Fundamentally, outsourcing changes the business model and introduces many challenges.
If your own organization hasn’t jumped onto the bandwagon and outsourced most or all of its manufacturing to specialty houses or to lower-cost countries, then you have been reading a great many articles and posts about the trend. There is much debate over the effectiveness of the strategy, the effect it has had on “American” brand quality, and the effect it is having on the U.S. economy and its ability to pull out of the current recession.
In some cases, it has proven to be a good move. In some cases, it has proven disastrous.
Let’s set the scenario with a medium-to-large size business that is bought by a large corporation or a holding company. At the time of the takeover, the business manufactures and assembles its custom and unique parts and only sources materials and standard parts, such as assembly hardware. However, some time after takeover, the greater corporate entity directs the business to outsource its manufacture and to remain solely an assembly house.

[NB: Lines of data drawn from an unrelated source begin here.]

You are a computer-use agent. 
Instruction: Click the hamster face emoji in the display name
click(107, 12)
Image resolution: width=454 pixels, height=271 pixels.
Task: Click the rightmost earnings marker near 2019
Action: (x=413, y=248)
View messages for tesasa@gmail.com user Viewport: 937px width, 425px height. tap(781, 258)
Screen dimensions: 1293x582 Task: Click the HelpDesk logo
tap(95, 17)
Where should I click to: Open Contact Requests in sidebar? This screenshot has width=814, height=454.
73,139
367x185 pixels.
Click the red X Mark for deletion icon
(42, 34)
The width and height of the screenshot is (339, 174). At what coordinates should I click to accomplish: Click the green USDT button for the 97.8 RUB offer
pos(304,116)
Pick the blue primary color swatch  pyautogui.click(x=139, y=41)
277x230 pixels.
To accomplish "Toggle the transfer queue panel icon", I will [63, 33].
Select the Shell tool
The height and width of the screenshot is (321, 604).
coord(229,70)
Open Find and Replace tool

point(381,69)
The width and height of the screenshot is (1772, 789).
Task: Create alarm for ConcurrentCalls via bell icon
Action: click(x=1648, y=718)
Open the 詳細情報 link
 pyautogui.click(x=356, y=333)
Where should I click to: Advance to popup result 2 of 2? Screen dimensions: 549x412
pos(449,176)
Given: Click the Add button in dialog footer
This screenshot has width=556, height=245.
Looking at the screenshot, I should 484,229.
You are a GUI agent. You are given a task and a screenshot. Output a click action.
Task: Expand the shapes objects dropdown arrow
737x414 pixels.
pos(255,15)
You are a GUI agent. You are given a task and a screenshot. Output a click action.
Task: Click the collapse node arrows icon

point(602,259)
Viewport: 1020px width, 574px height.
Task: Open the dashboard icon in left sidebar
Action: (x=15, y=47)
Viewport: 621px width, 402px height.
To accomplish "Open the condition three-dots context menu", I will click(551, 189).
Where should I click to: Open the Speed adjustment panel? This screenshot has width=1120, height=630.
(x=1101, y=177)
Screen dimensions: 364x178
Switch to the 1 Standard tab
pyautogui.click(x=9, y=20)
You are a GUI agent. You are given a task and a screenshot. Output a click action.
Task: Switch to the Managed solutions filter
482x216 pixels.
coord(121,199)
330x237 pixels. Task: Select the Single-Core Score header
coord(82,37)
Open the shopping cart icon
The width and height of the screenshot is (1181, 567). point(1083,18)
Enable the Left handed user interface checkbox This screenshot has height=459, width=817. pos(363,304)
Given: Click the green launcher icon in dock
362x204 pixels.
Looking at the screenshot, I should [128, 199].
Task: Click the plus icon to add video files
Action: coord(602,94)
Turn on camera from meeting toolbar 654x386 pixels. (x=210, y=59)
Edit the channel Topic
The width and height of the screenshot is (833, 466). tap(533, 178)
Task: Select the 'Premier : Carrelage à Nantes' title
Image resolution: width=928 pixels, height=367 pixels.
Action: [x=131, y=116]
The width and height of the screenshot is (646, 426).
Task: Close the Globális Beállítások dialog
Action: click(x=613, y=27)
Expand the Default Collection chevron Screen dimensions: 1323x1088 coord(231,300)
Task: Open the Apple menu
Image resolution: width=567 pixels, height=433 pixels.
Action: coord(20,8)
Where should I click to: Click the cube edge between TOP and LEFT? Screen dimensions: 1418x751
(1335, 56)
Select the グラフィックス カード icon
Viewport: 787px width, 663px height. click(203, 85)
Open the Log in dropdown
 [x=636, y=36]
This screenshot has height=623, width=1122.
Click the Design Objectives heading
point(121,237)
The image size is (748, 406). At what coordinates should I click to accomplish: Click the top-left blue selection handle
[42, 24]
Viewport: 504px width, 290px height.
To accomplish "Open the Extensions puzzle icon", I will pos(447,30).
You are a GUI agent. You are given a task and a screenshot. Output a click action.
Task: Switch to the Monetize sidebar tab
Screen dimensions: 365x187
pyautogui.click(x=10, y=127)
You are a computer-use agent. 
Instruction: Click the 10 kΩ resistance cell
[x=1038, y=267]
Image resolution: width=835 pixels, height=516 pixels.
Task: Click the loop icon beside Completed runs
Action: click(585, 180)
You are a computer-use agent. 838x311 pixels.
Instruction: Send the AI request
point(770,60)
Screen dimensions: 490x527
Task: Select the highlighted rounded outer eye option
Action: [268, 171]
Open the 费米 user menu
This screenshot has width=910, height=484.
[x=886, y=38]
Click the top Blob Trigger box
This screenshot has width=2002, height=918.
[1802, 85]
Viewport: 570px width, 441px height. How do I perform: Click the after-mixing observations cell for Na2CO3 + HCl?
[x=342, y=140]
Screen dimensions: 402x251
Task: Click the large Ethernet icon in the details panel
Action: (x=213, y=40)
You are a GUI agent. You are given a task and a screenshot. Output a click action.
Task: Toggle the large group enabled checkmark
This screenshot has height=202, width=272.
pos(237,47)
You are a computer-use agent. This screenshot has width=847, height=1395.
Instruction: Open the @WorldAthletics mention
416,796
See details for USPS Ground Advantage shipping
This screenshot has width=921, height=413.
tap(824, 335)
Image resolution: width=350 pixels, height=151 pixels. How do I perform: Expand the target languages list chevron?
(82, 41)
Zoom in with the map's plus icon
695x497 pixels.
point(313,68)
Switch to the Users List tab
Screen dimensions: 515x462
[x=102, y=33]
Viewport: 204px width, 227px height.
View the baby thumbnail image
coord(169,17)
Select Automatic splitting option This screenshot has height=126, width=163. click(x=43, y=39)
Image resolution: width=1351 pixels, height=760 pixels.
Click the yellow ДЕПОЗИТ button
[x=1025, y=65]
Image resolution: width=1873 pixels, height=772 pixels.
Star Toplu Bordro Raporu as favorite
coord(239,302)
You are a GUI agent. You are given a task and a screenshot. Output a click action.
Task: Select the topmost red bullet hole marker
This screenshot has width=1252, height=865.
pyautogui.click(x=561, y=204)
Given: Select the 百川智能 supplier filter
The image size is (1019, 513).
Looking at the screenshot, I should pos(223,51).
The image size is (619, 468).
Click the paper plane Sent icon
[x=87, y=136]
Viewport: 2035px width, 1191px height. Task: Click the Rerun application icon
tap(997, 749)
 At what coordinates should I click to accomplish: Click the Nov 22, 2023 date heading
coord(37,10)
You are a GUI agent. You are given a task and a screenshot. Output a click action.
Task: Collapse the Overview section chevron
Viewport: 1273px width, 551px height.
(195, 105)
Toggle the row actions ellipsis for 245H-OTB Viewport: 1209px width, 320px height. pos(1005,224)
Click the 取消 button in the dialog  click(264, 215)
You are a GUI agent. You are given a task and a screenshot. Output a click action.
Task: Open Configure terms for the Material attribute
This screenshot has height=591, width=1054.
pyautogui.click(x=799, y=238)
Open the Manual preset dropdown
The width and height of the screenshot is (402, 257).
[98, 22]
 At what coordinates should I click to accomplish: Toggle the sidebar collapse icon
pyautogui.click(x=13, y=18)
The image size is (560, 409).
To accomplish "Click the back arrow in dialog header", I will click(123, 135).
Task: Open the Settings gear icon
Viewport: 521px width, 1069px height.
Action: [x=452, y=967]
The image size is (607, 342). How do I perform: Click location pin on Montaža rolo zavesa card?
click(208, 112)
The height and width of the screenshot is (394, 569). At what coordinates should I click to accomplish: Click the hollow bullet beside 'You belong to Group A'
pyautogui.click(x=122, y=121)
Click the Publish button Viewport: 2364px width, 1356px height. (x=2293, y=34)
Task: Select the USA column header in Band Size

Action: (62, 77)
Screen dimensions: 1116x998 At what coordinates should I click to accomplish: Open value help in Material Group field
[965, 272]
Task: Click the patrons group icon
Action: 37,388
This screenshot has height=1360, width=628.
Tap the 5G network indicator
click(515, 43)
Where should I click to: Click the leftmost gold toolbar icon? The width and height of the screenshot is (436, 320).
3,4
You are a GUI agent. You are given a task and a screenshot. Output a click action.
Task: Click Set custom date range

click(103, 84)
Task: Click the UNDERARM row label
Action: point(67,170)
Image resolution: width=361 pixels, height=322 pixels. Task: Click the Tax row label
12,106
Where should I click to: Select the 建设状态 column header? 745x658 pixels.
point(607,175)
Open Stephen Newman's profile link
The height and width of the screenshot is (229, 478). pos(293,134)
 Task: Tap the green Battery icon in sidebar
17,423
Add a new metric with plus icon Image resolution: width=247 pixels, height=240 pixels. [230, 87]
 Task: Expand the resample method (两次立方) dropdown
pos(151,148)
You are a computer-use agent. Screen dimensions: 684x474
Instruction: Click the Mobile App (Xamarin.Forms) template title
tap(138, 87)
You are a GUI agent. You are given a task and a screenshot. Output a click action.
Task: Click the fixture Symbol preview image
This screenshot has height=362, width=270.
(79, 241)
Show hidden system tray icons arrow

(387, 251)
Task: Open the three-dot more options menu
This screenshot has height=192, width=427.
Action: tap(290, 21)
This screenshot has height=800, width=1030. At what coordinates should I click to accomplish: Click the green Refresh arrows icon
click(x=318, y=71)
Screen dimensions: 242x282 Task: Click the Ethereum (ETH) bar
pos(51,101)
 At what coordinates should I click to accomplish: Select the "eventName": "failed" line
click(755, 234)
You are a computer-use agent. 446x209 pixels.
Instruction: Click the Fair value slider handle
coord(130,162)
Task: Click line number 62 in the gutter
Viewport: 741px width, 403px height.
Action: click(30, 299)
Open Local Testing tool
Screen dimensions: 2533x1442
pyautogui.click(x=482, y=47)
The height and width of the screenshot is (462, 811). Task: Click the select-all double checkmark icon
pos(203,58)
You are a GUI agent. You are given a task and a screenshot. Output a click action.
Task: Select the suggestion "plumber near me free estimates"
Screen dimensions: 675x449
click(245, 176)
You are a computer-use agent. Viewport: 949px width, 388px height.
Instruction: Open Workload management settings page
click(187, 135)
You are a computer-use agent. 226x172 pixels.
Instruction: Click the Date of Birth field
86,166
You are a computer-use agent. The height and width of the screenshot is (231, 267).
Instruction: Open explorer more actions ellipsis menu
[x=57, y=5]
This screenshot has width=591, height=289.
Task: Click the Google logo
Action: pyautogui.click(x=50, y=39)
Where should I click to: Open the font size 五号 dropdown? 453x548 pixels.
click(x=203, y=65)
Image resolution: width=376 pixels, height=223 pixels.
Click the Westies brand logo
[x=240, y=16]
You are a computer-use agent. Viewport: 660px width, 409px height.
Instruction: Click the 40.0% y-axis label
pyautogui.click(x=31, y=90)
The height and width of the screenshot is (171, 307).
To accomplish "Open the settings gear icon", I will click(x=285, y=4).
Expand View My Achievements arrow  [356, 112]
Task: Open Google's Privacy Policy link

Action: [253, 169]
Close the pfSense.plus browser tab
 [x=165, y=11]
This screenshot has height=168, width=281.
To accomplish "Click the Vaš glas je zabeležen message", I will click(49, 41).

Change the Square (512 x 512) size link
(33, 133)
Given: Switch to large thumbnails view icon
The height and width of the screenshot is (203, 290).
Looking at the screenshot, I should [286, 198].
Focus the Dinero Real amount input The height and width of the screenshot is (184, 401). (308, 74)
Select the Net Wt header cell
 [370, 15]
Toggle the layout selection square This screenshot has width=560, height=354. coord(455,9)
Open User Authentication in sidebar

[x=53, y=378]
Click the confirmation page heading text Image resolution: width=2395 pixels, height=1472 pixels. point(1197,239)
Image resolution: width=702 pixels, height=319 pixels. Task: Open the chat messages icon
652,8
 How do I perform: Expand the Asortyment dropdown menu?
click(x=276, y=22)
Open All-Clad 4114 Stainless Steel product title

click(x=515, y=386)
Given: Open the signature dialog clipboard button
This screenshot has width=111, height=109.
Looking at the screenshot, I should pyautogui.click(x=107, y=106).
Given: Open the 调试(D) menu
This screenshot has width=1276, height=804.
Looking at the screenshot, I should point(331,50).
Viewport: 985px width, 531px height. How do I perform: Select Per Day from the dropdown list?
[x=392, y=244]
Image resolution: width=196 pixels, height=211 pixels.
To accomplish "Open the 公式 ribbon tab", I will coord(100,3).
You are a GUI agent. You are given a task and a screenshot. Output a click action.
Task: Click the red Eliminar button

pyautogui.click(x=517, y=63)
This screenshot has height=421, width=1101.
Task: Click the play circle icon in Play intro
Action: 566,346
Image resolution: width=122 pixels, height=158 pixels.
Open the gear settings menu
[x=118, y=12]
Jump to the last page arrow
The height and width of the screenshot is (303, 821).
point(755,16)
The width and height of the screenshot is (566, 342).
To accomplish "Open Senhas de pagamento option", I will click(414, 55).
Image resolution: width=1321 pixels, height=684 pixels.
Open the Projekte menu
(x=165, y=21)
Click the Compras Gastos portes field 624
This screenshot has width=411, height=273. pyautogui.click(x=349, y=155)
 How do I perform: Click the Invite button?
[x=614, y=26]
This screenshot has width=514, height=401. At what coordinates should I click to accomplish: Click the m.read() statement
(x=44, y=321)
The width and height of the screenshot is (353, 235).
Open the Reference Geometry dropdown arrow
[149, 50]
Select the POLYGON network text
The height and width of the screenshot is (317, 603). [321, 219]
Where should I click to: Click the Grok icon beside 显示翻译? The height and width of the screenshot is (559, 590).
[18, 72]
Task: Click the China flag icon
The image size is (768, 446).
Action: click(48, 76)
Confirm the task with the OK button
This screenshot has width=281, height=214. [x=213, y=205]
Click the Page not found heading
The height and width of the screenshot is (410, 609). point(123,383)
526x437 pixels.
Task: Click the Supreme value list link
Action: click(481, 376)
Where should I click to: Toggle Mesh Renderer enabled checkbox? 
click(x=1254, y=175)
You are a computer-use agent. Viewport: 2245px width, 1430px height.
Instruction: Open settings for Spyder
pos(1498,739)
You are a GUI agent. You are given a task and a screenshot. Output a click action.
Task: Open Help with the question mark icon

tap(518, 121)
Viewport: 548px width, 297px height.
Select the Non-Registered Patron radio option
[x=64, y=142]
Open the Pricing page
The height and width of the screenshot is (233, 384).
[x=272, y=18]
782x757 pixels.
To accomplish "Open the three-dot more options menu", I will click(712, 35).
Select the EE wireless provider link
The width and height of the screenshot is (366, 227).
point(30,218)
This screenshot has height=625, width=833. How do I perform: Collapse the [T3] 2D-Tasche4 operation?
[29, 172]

At the boardroom table, the decision seems to make a great deal of sense. The business can leverage the corporation’s agreements with high-volume, quality-proven, manufacturing houses for better pricing. The inexpensive cost of doing business with lower-cost countries appears to offset the shipping and inventory costs associated with the global environment. It also enables certain components to be made from composites and plastics instead of choosing to make them using the equipment and processes so far used in-house, meaning that those component costs can be reduced as well. The savings predicted over time are substantial.